### Passage provided
Twitter Will Flag 'Offensive' Tweets Before You Send Them

Twitter Will Flag ‘Offensive’ Tweets Before You Send Them

Users will now see a prompt asking if they want to review their “potentially harmful” tweets before sending them

Twitter will now ask users to think twice before sending mean tweets, the company said on Wednesday.

Starting immediately, Twitter will now hit users with a prompt that encourages them “to pause and reconsider a potentially harmful or offensive reply before they hit send.”

What does Twitter consider “potentially harmful and offensive?” That’s not really clear. In its blog post announcing the decision, the company didn’t share any examples of words or phrases that would catch the attention of its internal censors, and company representative declined to share any examples with TheWrap.

Twitter did, however, share a few details about what it’s incorporated into the system that determines when to send a prompt, which you can find below:

Consideration of the nature of the relationship between the author and replier, including how often they interact. For example, if two accounts follow and reply to each other often, there’s a higher likelihood that they have a better understanding of preferred tone of communication.
Adjustments to our technology to better account for situations in which language may be reclaimed by underrepresented communities and used in non-harmful ways.
Improvement to our technology to more accurately detect strong language, including profanity.
Created an easier way for people to let us know if they found the prompt helpful or relevant.

The San Francisco-based company also shared an example of the prompt:

Twitter said the feature has shown promising results in testing; 34% of users revised or decided to scrap a tweet altogether when prompted, and on average, users sent out 11% fewer “offensive” replies after being hit with the prompt for the first time.

If this sounds a bit familiar, that’s because Twitter has leaned on similar measures in recent years to improve what CEO Jack Dorsey calls the “health” of conversations on the app. For example, Twitter started hiding rude tweets at the bottom of reply threads back in 2018. But that apparently wasn’t enough to weed out mean comments on the platform.

### Data listing
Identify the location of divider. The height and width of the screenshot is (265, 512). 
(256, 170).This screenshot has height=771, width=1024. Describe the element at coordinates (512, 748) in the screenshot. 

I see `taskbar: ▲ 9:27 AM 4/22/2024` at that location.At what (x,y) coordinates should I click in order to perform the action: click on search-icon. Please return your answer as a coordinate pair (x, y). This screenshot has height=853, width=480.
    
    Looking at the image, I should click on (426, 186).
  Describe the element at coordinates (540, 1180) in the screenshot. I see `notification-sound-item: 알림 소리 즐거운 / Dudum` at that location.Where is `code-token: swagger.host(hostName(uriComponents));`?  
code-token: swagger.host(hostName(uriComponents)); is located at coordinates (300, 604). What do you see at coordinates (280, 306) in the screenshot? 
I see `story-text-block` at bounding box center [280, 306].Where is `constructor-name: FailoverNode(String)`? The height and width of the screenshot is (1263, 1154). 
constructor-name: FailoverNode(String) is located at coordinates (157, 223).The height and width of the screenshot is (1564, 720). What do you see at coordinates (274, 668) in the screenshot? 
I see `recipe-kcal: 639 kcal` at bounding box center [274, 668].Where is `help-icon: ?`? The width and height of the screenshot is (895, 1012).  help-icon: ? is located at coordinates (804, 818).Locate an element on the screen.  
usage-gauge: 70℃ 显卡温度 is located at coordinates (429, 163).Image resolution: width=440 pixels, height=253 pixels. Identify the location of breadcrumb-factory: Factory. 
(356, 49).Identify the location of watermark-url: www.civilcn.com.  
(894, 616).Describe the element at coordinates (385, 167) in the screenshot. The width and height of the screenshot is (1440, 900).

### Exercise 1
Transcribe the passage of the article on Twitter's offensive-tweet prompts from "The San Francisco-based" to "on the platform.".
### Exercise 2
Condense the paragraph of the article on Twitter's offensive-tweet prompts that begins "Twitter said the feature has shown promising results" into one shorter sentence that keeps its figures.

### Response box 1
The San Francisco-based company also shared an example of the prompt:

Twitter said the feature has shown promising results in testing; 34% of users revised or decided to scrap a tweet altogether when prompted, and on average, users sent out 11% fewer “offensive” replies after being hit with the prompt for the first time.

If this sounds a bit familiar, that’s because Twitter has leaned on similar measures in recent years to improve what CEO Jack Dorsey calls the “health” of conversations on the app. For example, Twitter started hiding rude tweets at the bottom of reply threads back in 2018. But that apparently wasn’t enough to weed out mean comments on the platform.

### Response box 2
In testing, 34% of prompted users revised or deleted their tweet, and users sent 11% fewer "offensive" replies on average after their first prompt.